I completely disagree with any extension of the golf course that could impact the park. Whitewebbs is a great place for walking, relaxing etc. Please stop this and leave it as it is.


  • Peter Jury says:

September 13, 2019 at 4:23 pmEdit

I agree with all earlier comments and I and my dog(s) have walked Whitewebbs and Forty Hall for at least 35 years. I can remember 1987 and the devastation to the trees in the park. But it all looks so peaceful now whatever the weather. If the damage that has been inflicted on North Lodge is typical of what waste dumping will do to create a different style of golf course then please leave well alone.
Well done LBE for the remedial work on the lodge but it should not have been allowed to happen in the first place.
Finally is the old course of the New River protected. ? It was constructed in the seventeenth century and if you look carefully an awful lot of the loop exists as well as the aqueduct. So can it be listed ? I have not seen any English Heritage signs or protective notices.


  • Diane Boreham says:

September 20, 2019 at 1:52 pmEdit

I’ve been using whitewebbs Park for 50 years. Starting as a young girl riding at the riding schools which use the bridle paths to then go on and get my own horses to which I got great enjoyment using the bridle paths. Stopping off at the king and tinker for a drink. I still use whitewebbs to walk my dogs, it gives you great pleasure to met like minded dog owners and walkers. After the walk we stop off at whitewebbs cafe and enjoy spending time relaxing chatting it’s been a great help in times of stress ect. It’s lovely to see the many golfers out there enjoying their time off from a busy life To take it all away from the people and the wildlife is heart breaking.

Lindsey Lane says:

September 20, 2019 at 9:21 amEdit

I’m a bit worried as I have seen some trees in whitewebbs with blue dots on them, what does this mean as I have counted 25 oak trees with the blue dot on.

Birgitta Whitaker says:

September 11, 2019 at 6:15 pmEdit

Devastating for wildlife, and the amazing woodland, flora and fauna, if developed.
Can you put a price on people’s well-being from having such a wonderful area to walk in and enjoy we are fast losing the green belt hope it doesn’t end up like Trent park, which is heartbreaking.

Avril Wooster says:

September 22, 2019

LBE states it has a “vision of benefitting the local community”. Knowing and having used Whitewebbs Park since around 1970 I would suggest that it is already ” benefitting the local community” in a wide variety of ways, many of which appear in the comments.
I taught my children to ride along the BRIDLEWAYS, which you conveniently forget to mention. These are still being used by adults and children to this very day. Horse riding is an excellent excercise for young and old alike, also an excellent way to meet and make like minded friends. I know of many young people who have gone on from riding ponies through Whitewebbs Park that now have employment within many aspects of the varied horse world, myself included throughout their lives. Had it not been for Whitewebbs Park and the BRIDLEWAYS, they and I may not have had such employment.

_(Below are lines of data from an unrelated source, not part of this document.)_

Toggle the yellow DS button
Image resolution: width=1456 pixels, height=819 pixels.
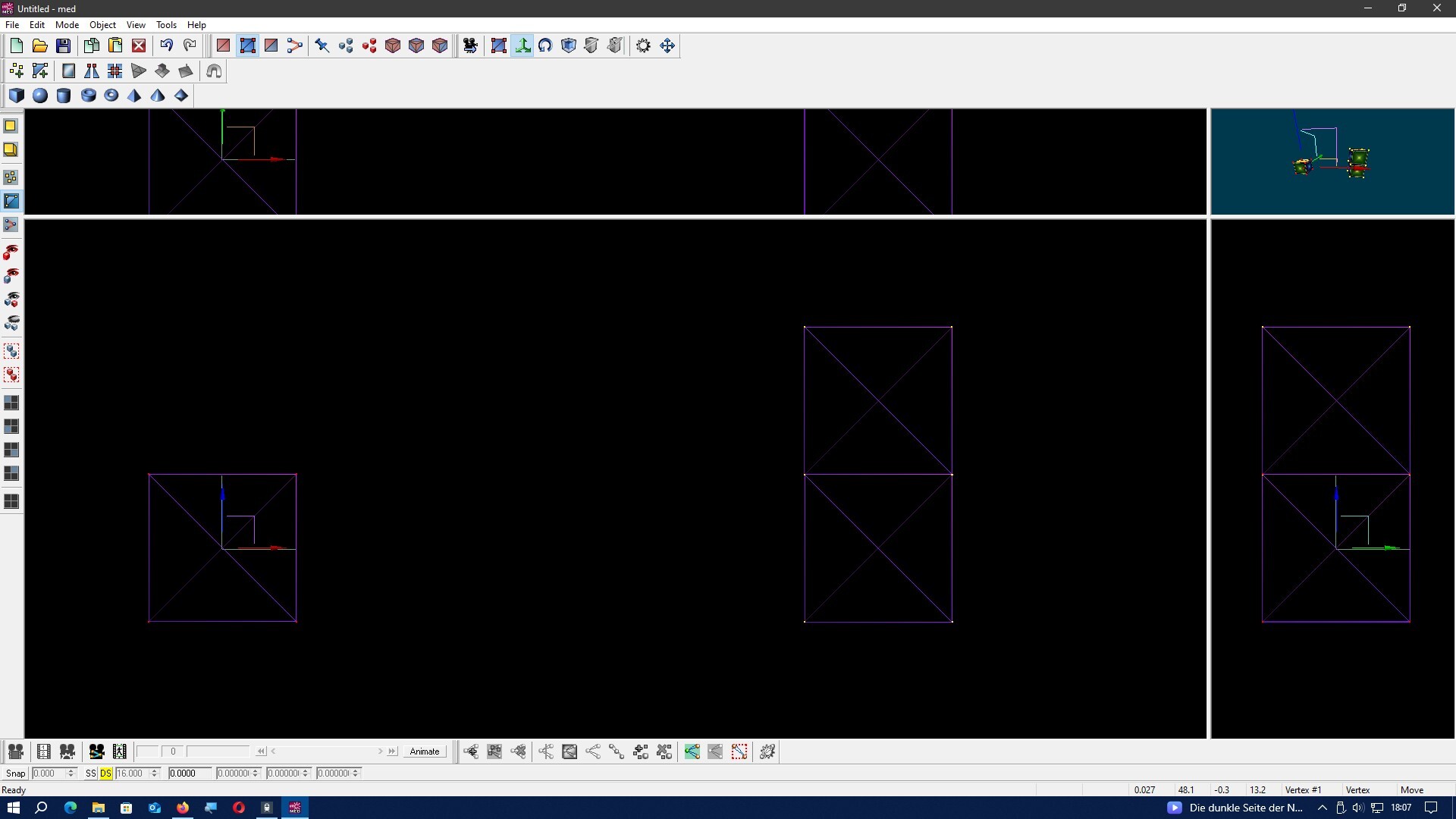pos(105,774)
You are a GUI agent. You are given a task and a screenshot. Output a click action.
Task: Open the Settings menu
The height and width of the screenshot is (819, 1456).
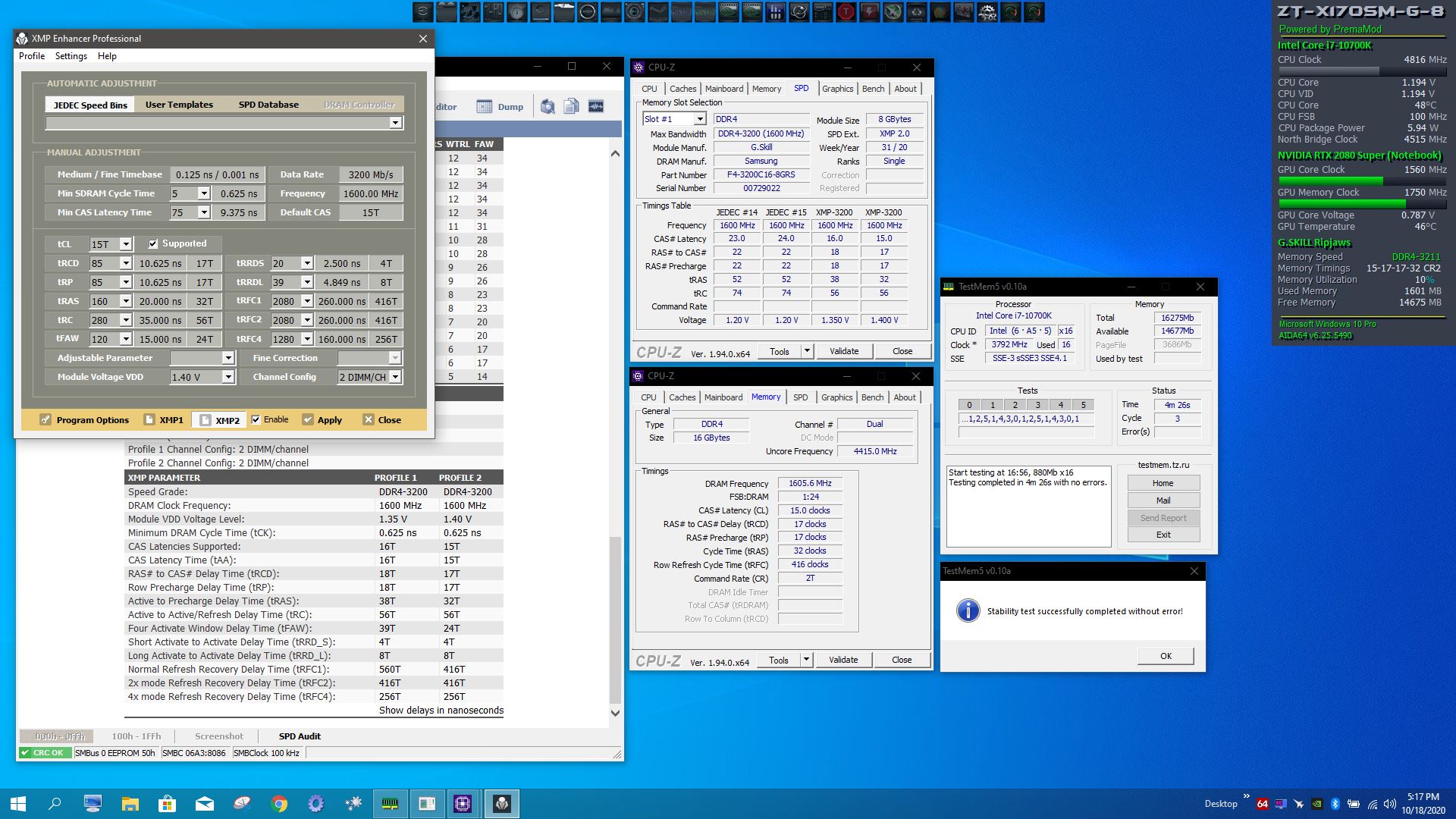(x=71, y=56)
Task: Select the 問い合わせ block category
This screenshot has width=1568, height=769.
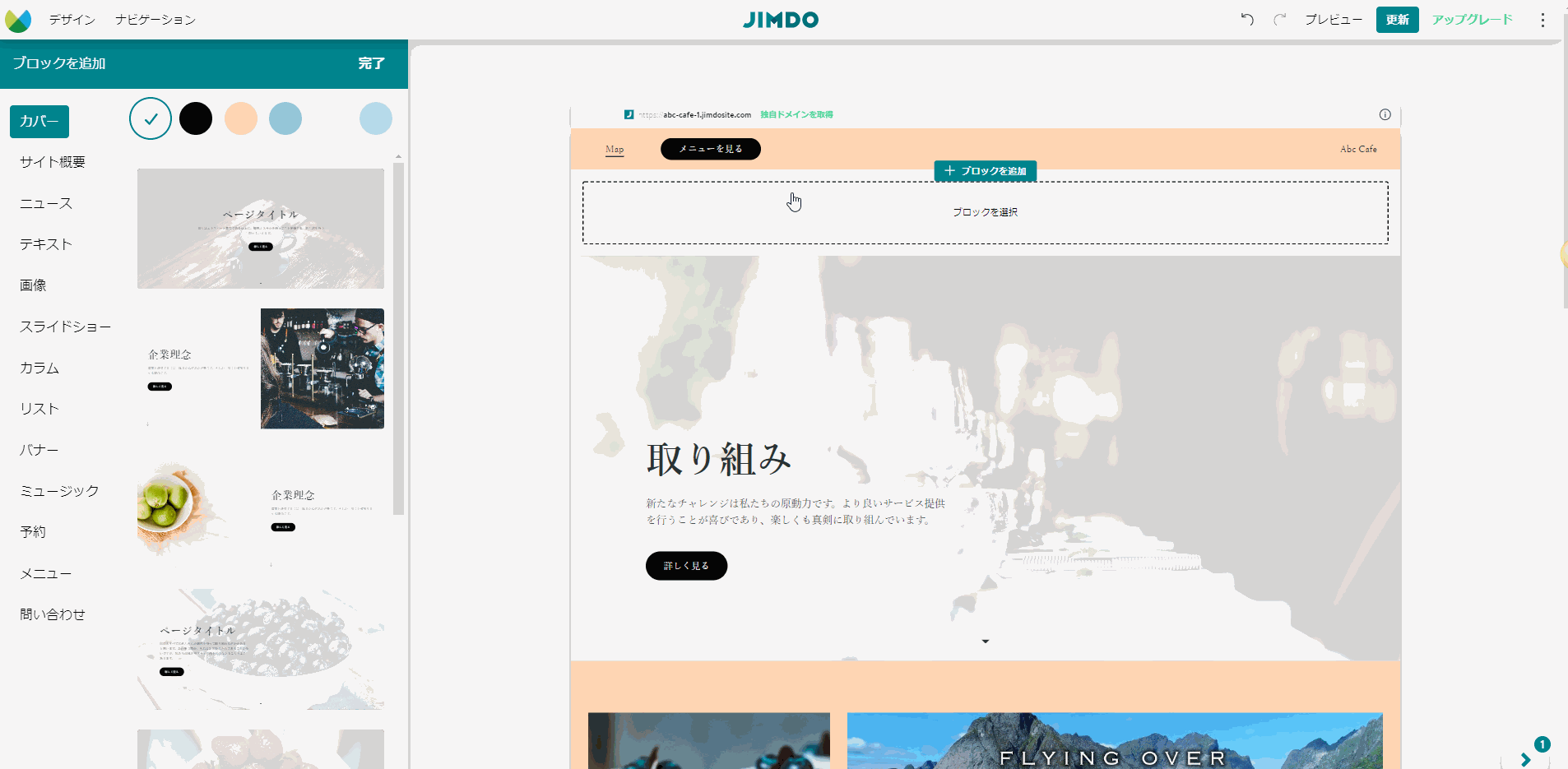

Regarding NATURE CONSERVATION. Tipping of inert materials will undoubtedly cause havoc along the country lanes and side roads with the lorries. Where is the Conservation in that with noise, fumes and danger to walkers, horse riders and wildlife?

Does the LBE need any more Leisure Centres, it already has three?

It appears that the LBE “community engagement ” is sadly lacking from comments that many residents had no idea that LBE was considering putting “their” Park out for tender and that the signage was woeful.

A Freedom of Information Request would be a good idea to establish exactly what financial costs of upkeep the LBE actually has had over the last say 25 years, year on year. It is probably not a lot.

Whitewebbs Park is an asset to the community in a variety of ways, not least a place in which many can relax and draw a breath of fresh air and help their mental well being. Do not underestimate this and do not make a commercial speculation that could endanger this.